Inschriftenkatalog: Greifswald

Katalogartikel in chronologischer Reihenfolge.

DI 77: Greifswald (2009)

Nr. 48† St. Marien 1367

Beschreibung

Grabplatte. Nach Pyl (1885) befand sie sich im dritten Joch des nördlichen Seitenschiffs,1) heute verloren.

Inschrift nach Pyl.

Maße: H. 320 cm, Br. 200 cm (Pyl).

Schriftart(en): Gotische Minuskel.

  1. Anno domini m ccc lxvii dom(inica) a(nte) ioh(annis) ap(ostoli) [ - - - ]lis consul cuius anima per piam misericordiam dei requiescat in pace amen

Übersetzung:

Im Jahr des Herrn 1367 am Sonntag vor dem Tag des Apostels Johannes (20. Juni) (...), Ratsherr.
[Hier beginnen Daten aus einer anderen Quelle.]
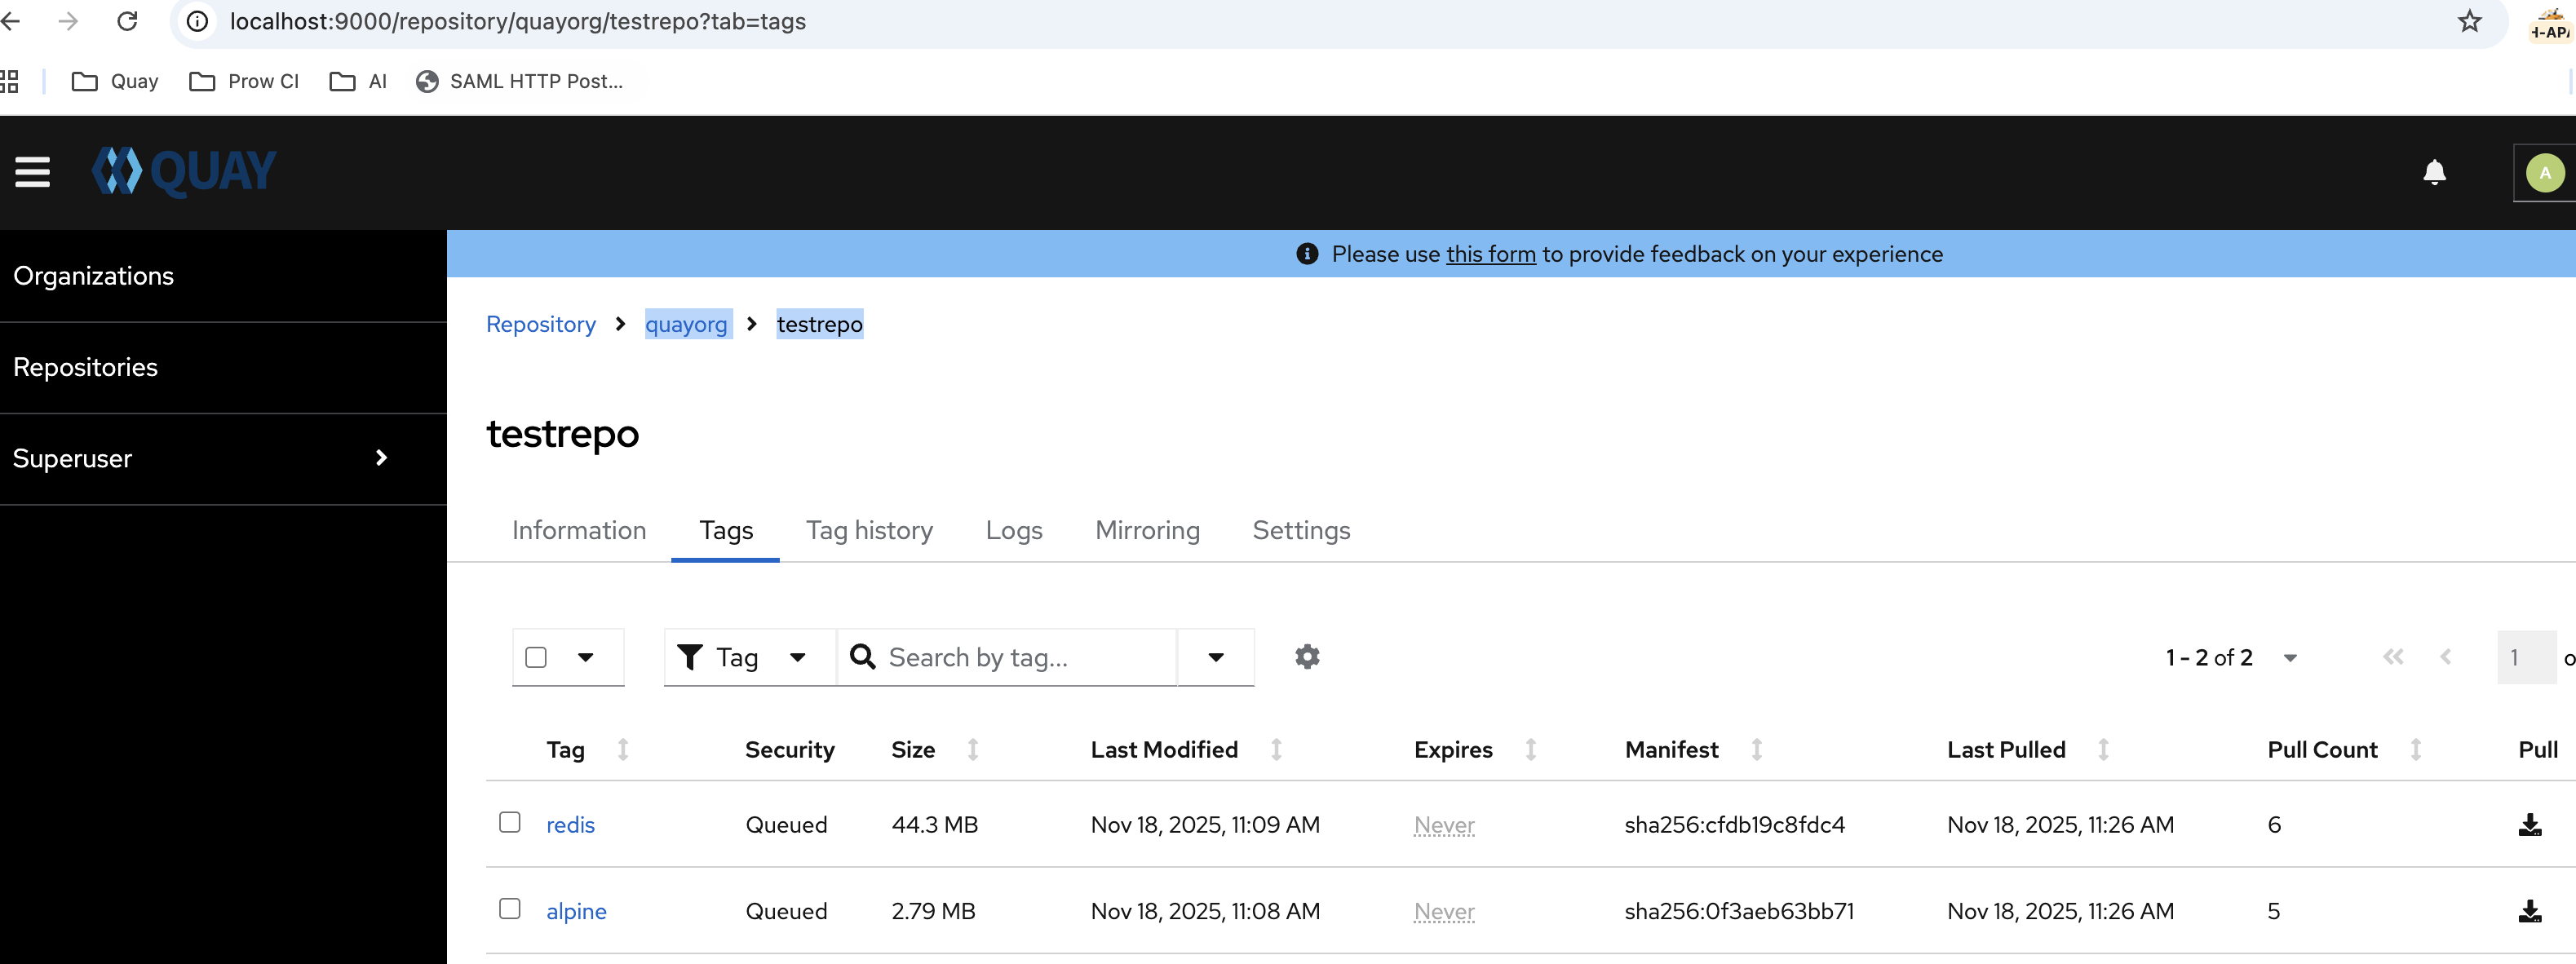Open table settings gear icon
2576x964 pixels.
point(1307,657)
Seine Seele ruhe durch Gottes gütiges Erbarmen in Frieden. Amen.

Kommentar

Pyl vermutete, ohne dies zu begründen, dass es sich um eine Grabplatte der Familie Werle oder Wale handele. Dagegen kommen als im Jahr 1367 verstorbene Ratsherren Johann von Rostock und Hinrich Wruke infrage. Johann von Rostock war ein Sohn Dietrichs von Rostock und der Margarete. Er wurde 1359 in den Rat aufgenommen und besaß aus dem väterlichen Erbe Häuser in der Knopf- und Hunnenstraße sowie ein Eckhaus am Marienkirchplatz.2) Hinrich Wruke, seit 1321 in den Greifswalder Quellen fassbar, hatte später das Amt eines städtischen Notars inne. 1366 zum Ratsherrn gewählt verstarb er bereits im darauffolgenden Jahr. Er erwarb mehrere Häuser in der Büch- und Fleischerstraße und war mit Katharina, Witwe des Ratsherrn Bolto von Kiel, verheiratet.3)

Anmerkungen

  1. Siehe Pyl, Greifswalder Kirchen, nach S. 248, Grundriss St. Marien, Nr. 152.
  2. Pyl, Genealogien 4, S. 128f. (Nr. 163).
  3. Pyl, Genealogien 4, S. 138f. (Nr. 171).

Nachweise

  1. Pyl, Greifswalder Kirchen, S. 561.